*** MATERIAL SHOWN
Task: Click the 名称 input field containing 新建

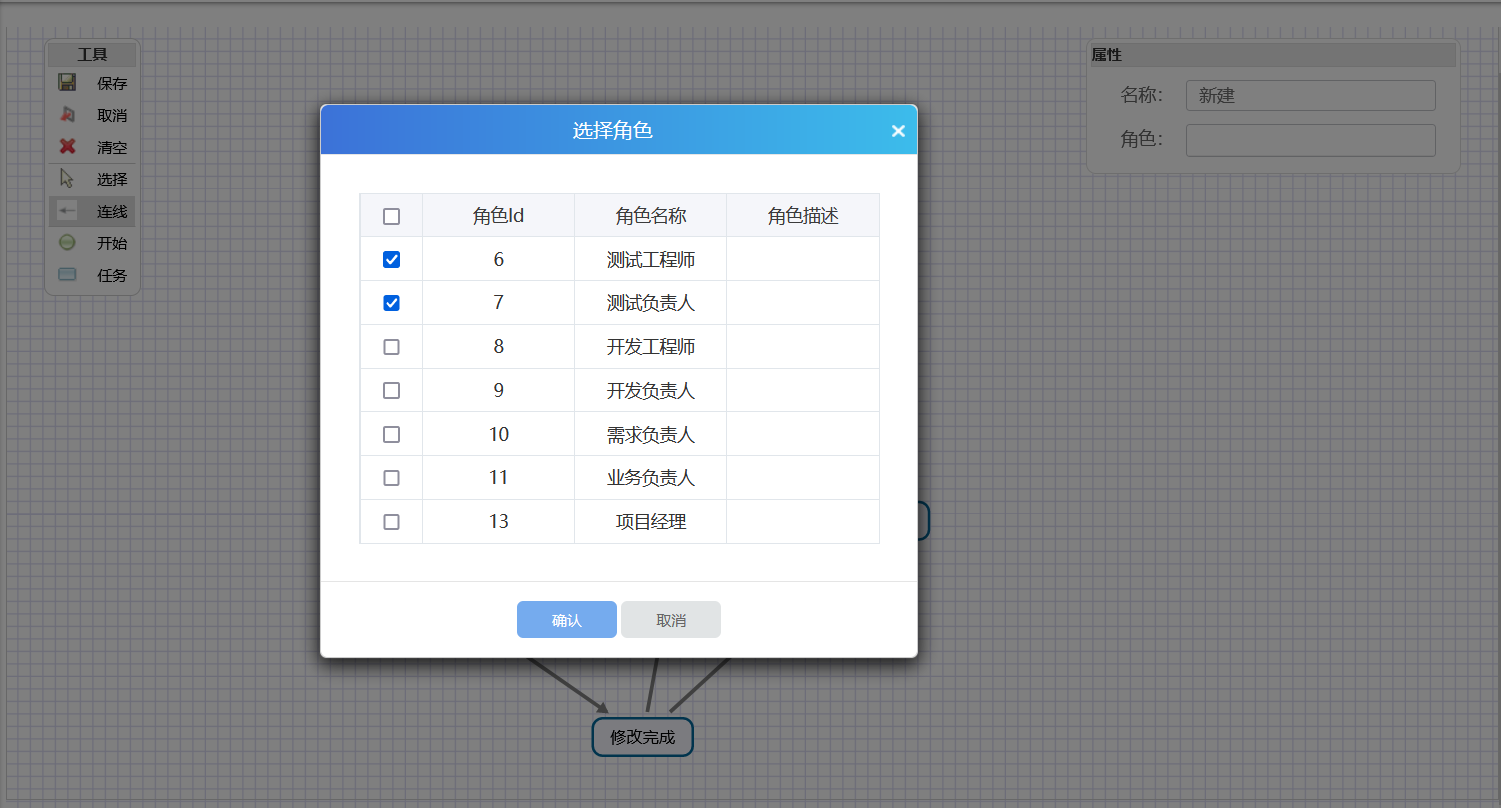Action: click(1310, 96)
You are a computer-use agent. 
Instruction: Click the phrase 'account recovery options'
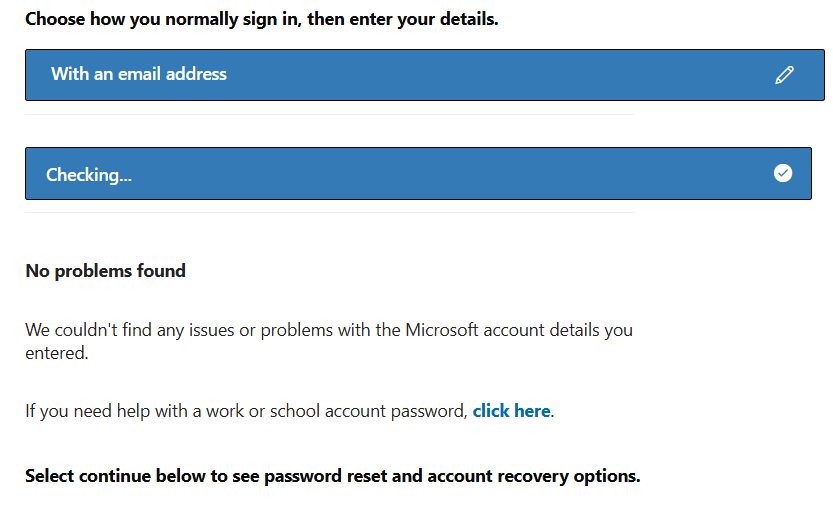click(x=532, y=476)
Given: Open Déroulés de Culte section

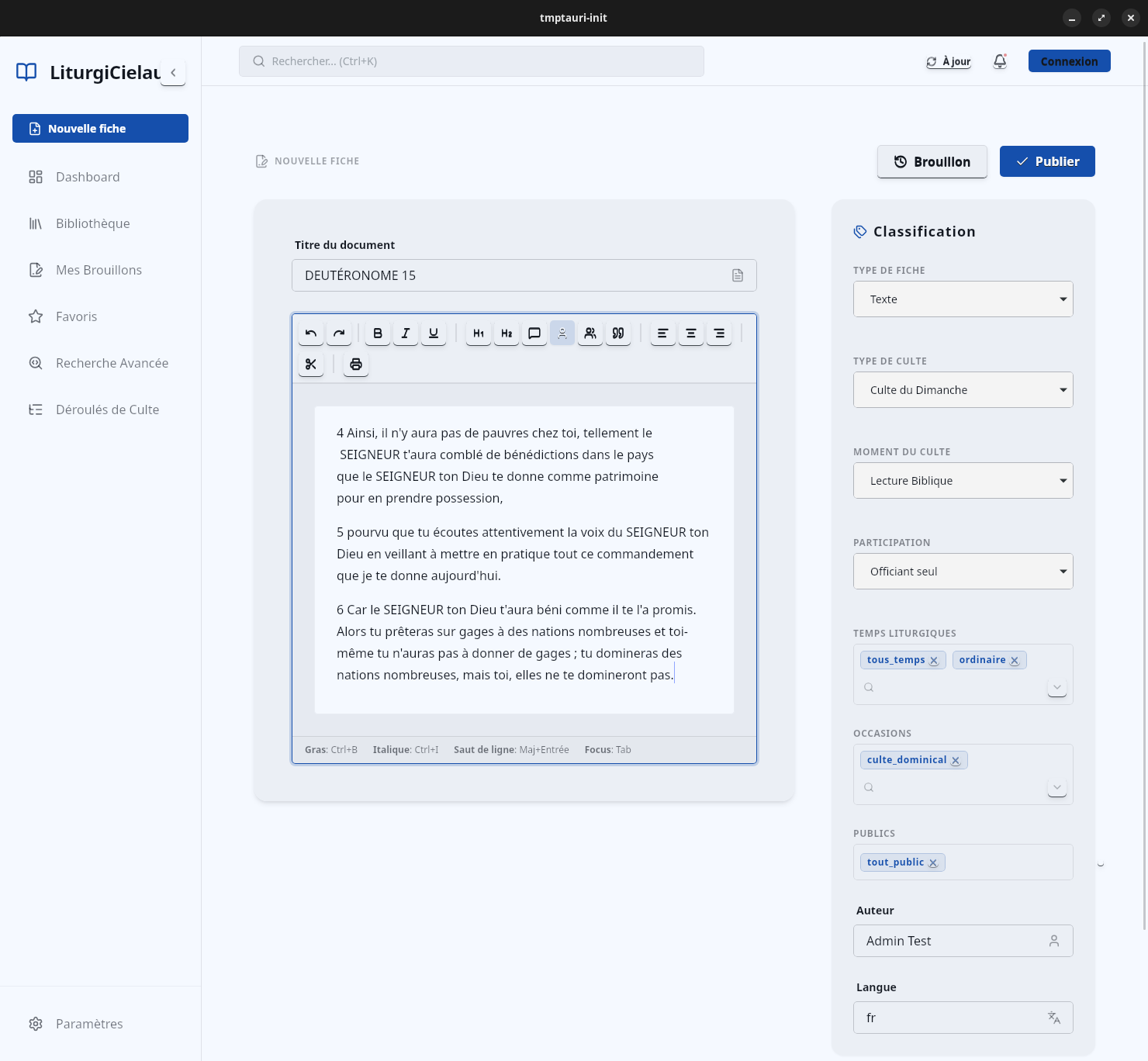Looking at the screenshot, I should 107,410.

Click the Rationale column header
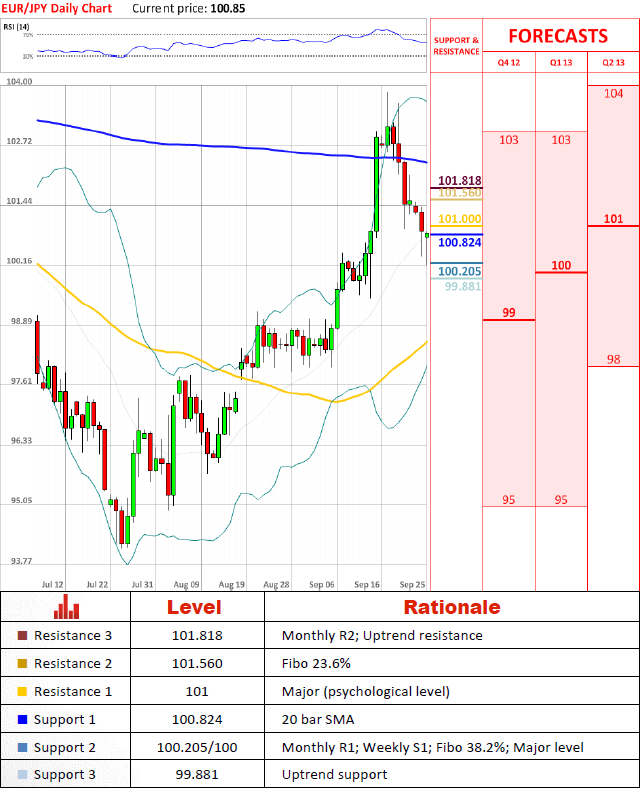451,607
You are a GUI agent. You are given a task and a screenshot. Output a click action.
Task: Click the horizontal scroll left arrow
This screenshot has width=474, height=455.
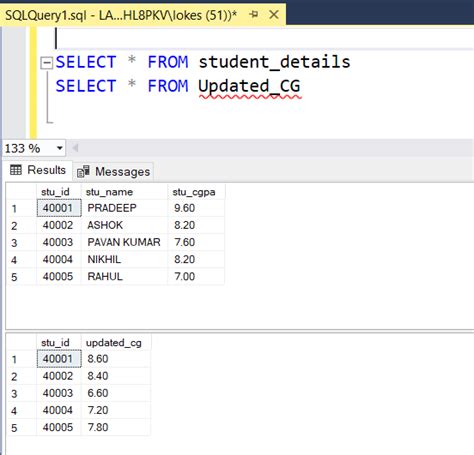(75, 148)
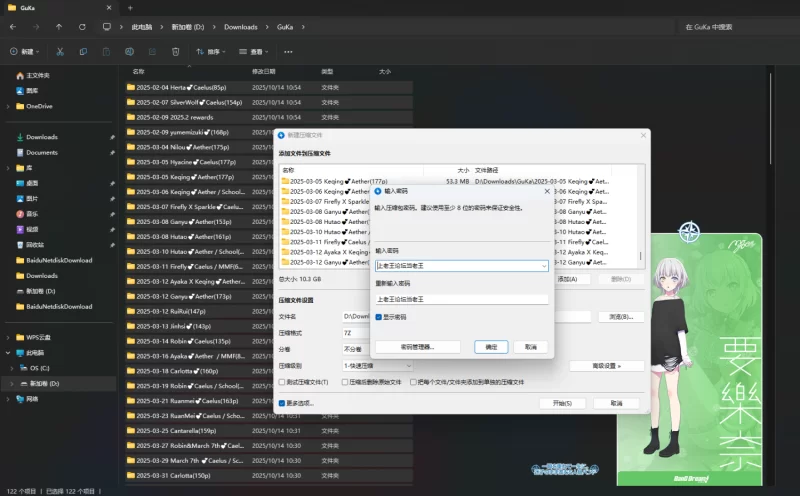Click the 确定 button in password dialog
Screen dimensions: 800x496
click(490, 346)
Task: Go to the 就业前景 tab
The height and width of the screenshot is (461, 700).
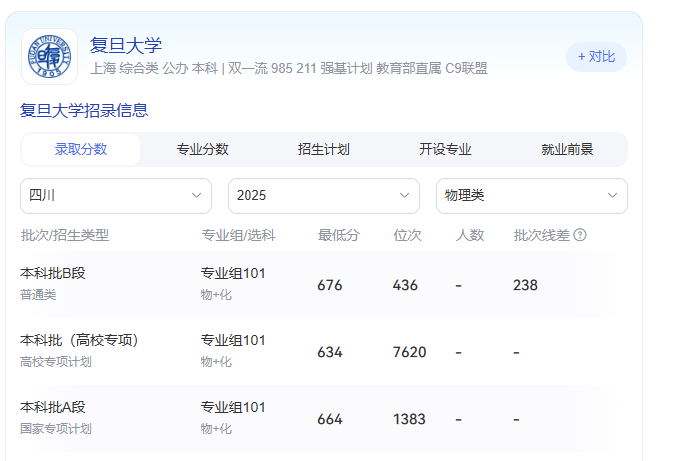Action: (x=567, y=150)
******
— WHAT IS REQUIRED —
Give back the full listing exactly as written, only without its pictures.

— OUTPUT OF THE TASK —
Task: Click the 名称 input field containing 新建

Action: click(1310, 96)
You are a computer-use agent. 
Instruction: Click the phrase 'account recovery options'
click(x=532, y=476)
Given: Open Déroulés de Culte section

Looking at the screenshot, I should 107,410.

Click the Rationale column header
451,607
You are a GUI agent. You are given a task and a screenshot. Output a click action.
Task: Click the horizontal scroll left arrow
This screenshot has width=474, height=455.
(75, 148)
Click the 确定 button in password dialog
Screen dimensions: 800x496
click(490, 346)
Task: Go to the 就业前景 tab
The height and width of the screenshot is (461, 700).
Action: (x=567, y=150)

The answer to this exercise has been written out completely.